Project 2: HTTP download using "Range"

Type of Project: Only Individual
Deadline: 2012-02-16, 11:59pm
Language: Java
Points: Max 20 points

Submission Guidelines: Submit through nike.cs.uga.edu, as usual. Name the directory project as "LastName_FirstName-http_downloader" (e.g., "Perdisci_Roberto-http_downloader"). Submit ONLY the source code. Name the source code file containing the main as "HttpDownloader.java" (use inner classes, if you need more than one class to develop your program). Copy "HttpDownloader.java" under the directory "LastName_FirstName-http_downloader" and
$ submit LastName_FirstName-http_downloader cs4760
NOTE: project submissions that do not follow the guidelines risk to be discarded wihtout consideration (i.e., 0 points).


Project Description: In this project, you are required to write a program that takes in input (on the command line) the URL of an object to be downloaded, and the number of connections through which different parts of the object will be retrieved using "Range:". The downloaded parts need to be re-stitched to compose the original file.

For example (notice that the line below is an actual example of how your program must be launched)
$ java HttpDownloader http://www.cs.uga.edu/images/template/cs_template_r2_c2.gif 5
will spawn 5 threads, each thread will open one TCP connection to www.cs.uga.edu on port 80, and retrieve a part of the .gif file. Each of the 5 parts must be of an approximately equal length. Finally, the program will put the parts together and write the output into a file called "cs_template_r2_c2.gif". You should name the files containing the parts of downloaded content as "part_i", where i is an index. In the example above, the program will output the parts into 5 different files called "part_1", "part_2", ..., "part_5", along with the reconstructed "cs_template_r2_c2.gif" file. DO NOT delete the "part_i" fiels after you are done recomposing the original file.
Save all downloaded files into the same directory from which the program is launched (do not create any subdirs).

To make sure your software downloads and correctly reassambles objects from the web, you can use md5sum to compare your result with the original file downloaded using a browser (or wget or curl), for example.

NOTE: You don't need to worry about handling Server "errors" (e.g., redirections, unavailable Range option, etc.). I will only test your software on objects retrieved from websites that support the Range option, and for which no special error handling is required. Of course, make sure to use HTTP/1.1 and that your HTTP requests are correctly formatted, otherwise they will fail even the simpler tests.

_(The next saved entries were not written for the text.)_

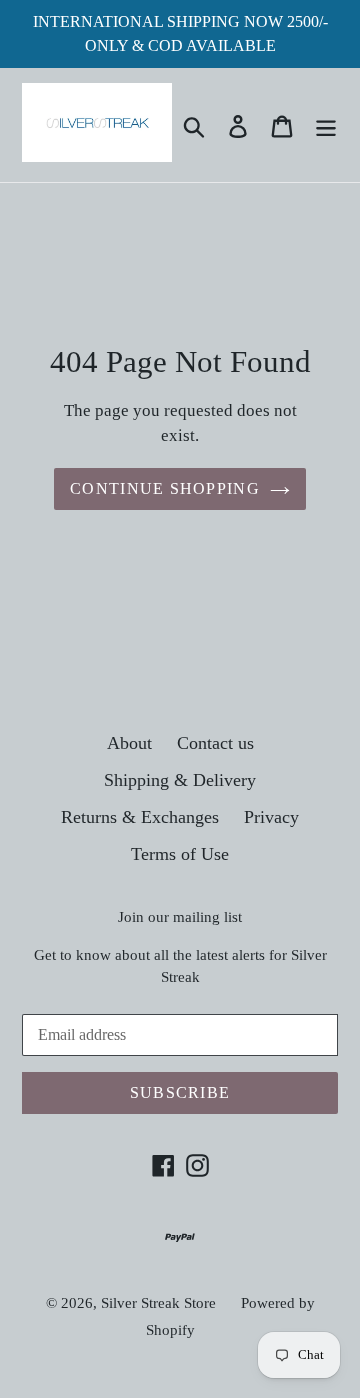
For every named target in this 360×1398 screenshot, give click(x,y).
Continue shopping (165, 488)
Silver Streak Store (158, 1303)
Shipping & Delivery (180, 780)
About (129, 743)
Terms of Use (180, 854)
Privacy (271, 817)
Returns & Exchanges (140, 817)
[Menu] (326, 124)
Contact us (215, 743)
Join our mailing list (180, 917)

HINT: To divide the object to be retrieved into approximately equal parts, you first need to retrieve the length of the object without retrieveing the object itself. One way to do this is using a HEAD request and parsing the Content-Length field in the response. An alternative (optional) way to do this is by using a GET request with a particular value in the Range field (I will leave it to you to figure this out, if you decide to use this second option).

TESTING YOUR CODE
You can use the following URLs to test your code:
http://www.cs.uga.edu/~perdisci/CSCI4760-S12/Project2-TestFiles/topnav-sport2_r1_c1.gif
http://www.cs.uga.edu/~perdisci/CSCI4760-S12/Project2-TestFiles/Uga-VII.jpg
http://www.cs.uga.edu/~perdisci/CSCI4760-S12/Project2-TestFiles/story_hairydawg_UgaVII.jpg
Make sure that when you recompose the output from the different parts, the md5sums match the following ones:
04e1f00315854f382d00311c599a05f8 story_hairydawg_UgaVII.jpg
0592796fa4f06f806e5d979d7e016774 topnav-sport2_r1_c1.gif
9dc5407cc368aaaa33c6cc2c284ab5c4 Uga-VII.jpg
I suggest you to also test your code on other URLs chosen by yourself, and try to determine if there are any websites that support the Range option but cause problems to your code.

MAILING LIST: If you have questions about the projects, the best place to ask is the course mailing list.

PROJECT EVALUATION
I will run your progarm on 5 different input URLs and number of requested parts. For each of the 5 runs, you will be assigned 4 points if the md5sum of the final recomposed file matches the md5sum of the original object. Therefore, you will get max points if all the md5s match correctly.
Notice that I will also verify that the "part_i" files exist and their size respects the criteria outlined above, otherwise you may be penalized.